## INFORMATION SHOWN
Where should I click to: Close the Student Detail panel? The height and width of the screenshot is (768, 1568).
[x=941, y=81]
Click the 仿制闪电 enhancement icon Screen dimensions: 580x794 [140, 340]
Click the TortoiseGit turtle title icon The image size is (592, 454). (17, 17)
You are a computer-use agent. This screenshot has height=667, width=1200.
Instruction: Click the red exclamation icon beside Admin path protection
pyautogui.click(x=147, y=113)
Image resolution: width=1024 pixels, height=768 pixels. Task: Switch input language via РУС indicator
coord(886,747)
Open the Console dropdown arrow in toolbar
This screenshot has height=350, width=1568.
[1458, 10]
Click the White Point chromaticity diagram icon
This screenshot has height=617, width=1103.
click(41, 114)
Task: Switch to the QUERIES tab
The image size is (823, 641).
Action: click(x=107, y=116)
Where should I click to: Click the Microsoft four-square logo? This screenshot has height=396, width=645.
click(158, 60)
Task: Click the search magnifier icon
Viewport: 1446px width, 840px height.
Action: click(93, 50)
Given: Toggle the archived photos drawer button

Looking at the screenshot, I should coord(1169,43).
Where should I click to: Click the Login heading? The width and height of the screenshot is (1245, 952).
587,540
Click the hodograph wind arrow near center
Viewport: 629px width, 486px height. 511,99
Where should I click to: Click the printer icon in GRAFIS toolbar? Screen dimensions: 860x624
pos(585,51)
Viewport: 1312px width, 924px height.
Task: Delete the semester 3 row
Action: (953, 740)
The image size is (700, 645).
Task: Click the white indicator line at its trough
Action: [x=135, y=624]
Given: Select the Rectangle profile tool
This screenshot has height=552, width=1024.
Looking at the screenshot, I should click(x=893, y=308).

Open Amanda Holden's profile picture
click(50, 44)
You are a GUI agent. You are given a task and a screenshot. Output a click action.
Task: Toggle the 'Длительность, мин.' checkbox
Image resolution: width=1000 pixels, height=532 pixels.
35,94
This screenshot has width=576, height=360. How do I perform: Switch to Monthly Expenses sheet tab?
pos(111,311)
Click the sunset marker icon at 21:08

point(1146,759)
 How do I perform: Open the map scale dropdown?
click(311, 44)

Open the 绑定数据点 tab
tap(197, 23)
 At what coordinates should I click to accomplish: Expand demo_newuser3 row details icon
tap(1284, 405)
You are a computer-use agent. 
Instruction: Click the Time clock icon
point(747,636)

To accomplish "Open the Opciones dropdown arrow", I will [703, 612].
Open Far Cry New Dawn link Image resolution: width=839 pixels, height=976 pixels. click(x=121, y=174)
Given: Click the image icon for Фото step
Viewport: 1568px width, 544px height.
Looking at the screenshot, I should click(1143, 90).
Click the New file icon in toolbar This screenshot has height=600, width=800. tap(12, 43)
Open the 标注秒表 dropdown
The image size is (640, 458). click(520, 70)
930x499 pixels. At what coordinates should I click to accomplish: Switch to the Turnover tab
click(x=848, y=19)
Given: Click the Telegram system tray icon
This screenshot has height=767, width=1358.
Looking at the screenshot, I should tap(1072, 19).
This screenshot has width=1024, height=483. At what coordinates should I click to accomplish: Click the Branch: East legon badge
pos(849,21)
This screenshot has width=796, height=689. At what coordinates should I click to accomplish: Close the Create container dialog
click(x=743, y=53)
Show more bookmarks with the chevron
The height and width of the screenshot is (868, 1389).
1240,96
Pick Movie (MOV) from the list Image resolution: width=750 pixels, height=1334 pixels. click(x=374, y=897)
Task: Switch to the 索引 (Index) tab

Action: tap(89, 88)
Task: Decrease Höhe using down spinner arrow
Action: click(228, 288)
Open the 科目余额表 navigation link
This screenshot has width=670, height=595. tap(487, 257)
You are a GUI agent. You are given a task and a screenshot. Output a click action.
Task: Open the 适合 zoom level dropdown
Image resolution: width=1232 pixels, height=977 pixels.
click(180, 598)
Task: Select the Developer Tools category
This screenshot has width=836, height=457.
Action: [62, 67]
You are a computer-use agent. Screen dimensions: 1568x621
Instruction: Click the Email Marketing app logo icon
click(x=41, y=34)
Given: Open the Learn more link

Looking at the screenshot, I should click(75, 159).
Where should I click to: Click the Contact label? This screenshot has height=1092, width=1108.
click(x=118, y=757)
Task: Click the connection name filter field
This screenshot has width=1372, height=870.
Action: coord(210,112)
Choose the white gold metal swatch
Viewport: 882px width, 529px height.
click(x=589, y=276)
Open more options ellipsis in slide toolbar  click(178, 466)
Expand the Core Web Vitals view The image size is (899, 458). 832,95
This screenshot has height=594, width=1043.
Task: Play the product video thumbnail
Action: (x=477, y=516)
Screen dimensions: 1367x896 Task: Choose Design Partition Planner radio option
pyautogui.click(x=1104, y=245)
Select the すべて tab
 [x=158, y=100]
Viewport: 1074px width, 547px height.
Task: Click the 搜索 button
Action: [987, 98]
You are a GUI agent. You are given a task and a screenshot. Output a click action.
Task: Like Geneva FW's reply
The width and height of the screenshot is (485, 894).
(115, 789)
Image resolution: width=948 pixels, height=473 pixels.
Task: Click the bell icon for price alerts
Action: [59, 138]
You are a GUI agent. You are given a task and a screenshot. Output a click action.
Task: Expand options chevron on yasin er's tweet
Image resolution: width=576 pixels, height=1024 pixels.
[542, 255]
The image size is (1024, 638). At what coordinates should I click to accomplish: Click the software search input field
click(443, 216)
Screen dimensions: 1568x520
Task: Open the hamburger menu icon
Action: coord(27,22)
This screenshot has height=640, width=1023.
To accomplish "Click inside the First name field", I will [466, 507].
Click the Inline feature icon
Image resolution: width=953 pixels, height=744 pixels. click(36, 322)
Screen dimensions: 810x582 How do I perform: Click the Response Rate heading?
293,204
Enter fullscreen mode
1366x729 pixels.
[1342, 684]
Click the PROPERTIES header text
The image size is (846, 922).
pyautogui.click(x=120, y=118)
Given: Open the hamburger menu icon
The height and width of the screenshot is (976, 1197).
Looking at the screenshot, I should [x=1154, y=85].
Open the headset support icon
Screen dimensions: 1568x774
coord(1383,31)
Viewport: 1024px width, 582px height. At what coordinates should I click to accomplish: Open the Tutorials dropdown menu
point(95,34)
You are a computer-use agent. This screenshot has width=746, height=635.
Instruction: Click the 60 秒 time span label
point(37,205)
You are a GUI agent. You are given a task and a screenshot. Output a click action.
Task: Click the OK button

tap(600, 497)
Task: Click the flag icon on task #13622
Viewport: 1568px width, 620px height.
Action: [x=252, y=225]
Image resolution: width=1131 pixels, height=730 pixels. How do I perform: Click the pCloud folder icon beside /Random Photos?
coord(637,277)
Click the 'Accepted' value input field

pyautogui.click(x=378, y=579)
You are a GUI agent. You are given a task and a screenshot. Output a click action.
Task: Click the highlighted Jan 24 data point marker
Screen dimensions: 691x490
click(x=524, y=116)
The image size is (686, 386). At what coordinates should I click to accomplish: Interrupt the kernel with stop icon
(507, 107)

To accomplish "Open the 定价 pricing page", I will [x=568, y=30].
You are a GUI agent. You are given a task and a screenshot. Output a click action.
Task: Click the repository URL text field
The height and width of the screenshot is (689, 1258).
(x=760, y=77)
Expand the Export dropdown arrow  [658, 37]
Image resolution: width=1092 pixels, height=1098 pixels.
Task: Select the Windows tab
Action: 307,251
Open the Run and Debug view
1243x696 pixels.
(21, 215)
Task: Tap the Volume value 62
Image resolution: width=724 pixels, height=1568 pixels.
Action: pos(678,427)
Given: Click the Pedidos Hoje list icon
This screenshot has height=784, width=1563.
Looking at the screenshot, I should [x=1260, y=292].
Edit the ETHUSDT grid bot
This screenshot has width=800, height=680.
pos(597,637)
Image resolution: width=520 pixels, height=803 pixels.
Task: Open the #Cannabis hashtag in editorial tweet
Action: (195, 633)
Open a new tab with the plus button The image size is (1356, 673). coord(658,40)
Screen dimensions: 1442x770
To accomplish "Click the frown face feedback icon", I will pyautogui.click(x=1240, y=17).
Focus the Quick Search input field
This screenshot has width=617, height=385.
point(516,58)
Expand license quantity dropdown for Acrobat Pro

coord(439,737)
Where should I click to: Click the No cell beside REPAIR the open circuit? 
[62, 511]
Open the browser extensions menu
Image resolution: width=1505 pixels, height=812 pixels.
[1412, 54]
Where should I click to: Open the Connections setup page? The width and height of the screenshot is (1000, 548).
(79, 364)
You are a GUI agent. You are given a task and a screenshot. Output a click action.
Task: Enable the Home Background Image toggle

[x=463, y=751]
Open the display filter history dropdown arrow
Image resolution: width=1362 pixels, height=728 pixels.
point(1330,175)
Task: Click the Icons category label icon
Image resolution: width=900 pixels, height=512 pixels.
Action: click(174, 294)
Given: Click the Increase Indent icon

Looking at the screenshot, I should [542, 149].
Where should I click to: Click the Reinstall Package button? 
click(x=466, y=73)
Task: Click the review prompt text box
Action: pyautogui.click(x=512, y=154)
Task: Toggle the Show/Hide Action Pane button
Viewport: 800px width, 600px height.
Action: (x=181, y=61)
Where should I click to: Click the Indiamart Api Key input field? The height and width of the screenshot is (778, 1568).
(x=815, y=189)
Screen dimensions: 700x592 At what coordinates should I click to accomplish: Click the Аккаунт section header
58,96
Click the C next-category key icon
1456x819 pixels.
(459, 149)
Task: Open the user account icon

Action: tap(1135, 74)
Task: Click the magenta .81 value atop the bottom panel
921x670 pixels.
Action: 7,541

## TASK BRIEF
All lines from the one that holds "Viewport: 800px width, 600px height." to the end of the entries above must be transcribed exactly, both ends included, and no others.

## ANSWER TO THIS PROBLEM
Viewport: 800px width, 600px height.
Action: (x=181, y=61)
Where should I click to: Click the Indiamart Api Key input field? The height and width of the screenshot is (778, 1568).
(x=815, y=189)
Screen dimensions: 700x592 At what coordinates should I click to accomplish: Click the Аккаунт section header
58,96
Click the C next-category key icon
1456x819 pixels.
(459, 149)
Task: Open the user account icon

Action: tap(1135, 74)
Task: Click the magenta .81 value atop the bottom panel
921x670 pixels.
Action: 7,541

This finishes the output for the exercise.